> [What you are asked to do]
There is a line containing "Expand the star rating breakdown arrow" in the entries below. Repeat that line and every line after it exactly, and nothing more.

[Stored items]
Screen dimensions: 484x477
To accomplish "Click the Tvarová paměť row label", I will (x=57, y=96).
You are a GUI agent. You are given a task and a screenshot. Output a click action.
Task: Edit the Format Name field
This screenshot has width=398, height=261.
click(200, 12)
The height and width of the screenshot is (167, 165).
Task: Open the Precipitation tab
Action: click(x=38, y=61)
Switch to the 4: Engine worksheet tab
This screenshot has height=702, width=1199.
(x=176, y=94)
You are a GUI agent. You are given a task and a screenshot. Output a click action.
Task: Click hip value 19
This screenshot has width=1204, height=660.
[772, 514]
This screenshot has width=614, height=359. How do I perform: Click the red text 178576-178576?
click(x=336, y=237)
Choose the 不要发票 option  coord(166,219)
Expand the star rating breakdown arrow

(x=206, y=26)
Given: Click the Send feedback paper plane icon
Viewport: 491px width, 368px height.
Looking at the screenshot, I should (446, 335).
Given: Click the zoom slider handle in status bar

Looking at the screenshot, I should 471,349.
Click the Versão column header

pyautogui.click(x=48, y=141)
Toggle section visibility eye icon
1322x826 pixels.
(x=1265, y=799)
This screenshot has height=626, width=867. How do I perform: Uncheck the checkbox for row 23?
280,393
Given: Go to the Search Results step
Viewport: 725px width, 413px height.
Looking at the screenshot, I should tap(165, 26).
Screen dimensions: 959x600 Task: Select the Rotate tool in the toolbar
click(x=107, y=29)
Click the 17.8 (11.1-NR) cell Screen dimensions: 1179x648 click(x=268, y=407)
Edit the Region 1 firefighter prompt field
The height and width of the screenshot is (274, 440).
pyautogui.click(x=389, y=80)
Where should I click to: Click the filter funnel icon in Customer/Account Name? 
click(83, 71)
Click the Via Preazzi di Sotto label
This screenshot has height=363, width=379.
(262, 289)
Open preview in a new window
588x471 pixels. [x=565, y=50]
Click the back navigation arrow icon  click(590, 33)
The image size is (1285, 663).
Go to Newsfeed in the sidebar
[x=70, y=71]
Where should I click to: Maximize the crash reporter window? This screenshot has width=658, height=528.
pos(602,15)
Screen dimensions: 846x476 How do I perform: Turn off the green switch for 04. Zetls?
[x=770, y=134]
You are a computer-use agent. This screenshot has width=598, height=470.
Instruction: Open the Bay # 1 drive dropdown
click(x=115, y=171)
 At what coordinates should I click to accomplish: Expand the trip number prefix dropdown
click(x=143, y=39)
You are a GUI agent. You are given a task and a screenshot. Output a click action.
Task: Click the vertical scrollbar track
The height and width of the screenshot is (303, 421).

> [Output of the task]
Expand the star rating breakdown arrow

(x=206, y=26)
Given: Click the Send feedback paper plane icon
Viewport: 491px width, 368px height.
Looking at the screenshot, I should (446, 335).
Given: Click the zoom slider handle in status bar

Looking at the screenshot, I should 471,349.
Click the Versão column header

pyautogui.click(x=48, y=141)
Toggle section visibility eye icon
1322x826 pixels.
(x=1265, y=799)
This screenshot has height=626, width=867. How do I perform: Uncheck the checkbox for row 23?
280,393
Given: Go to the Search Results step
Viewport: 725px width, 413px height.
Looking at the screenshot, I should tap(165, 26).
Screen dimensions: 959x600 Task: Select the Rotate tool in the toolbar
click(x=107, y=29)
Click the 17.8 (11.1-NR) cell Screen dimensions: 1179x648 click(x=268, y=407)
Edit the Region 1 firefighter prompt field
The height and width of the screenshot is (274, 440).
pyautogui.click(x=389, y=80)
Where should I click to: Click the filter funnel icon in Customer/Account Name? 
click(83, 71)
Click the Via Preazzi di Sotto label
This screenshot has height=363, width=379.
(262, 289)
Open preview in a new window
588x471 pixels. [x=565, y=50]
Click the back navigation arrow icon  click(590, 33)
The image size is (1285, 663).
Go to Newsfeed in the sidebar
[x=70, y=71]
Where should I click to: Maximize the crash reporter window? This screenshot has width=658, height=528.
pos(602,15)
Screen dimensions: 846x476 How do I perform: Turn off the green switch for 04. Zetls?
[x=770, y=134]
You are a computer-use agent. This screenshot has width=598, height=470.
Instruction: Open the Bay # 1 drive dropdown
click(x=115, y=171)
 At what coordinates should I click to accomplish: Expand the trip number prefix dropdown
click(x=143, y=39)
You are a GUI agent. You are given a task and a screenshot. Output a click action.
Task: Click the vertical scrollbar track
The height and width of the screenshot is (303, 421).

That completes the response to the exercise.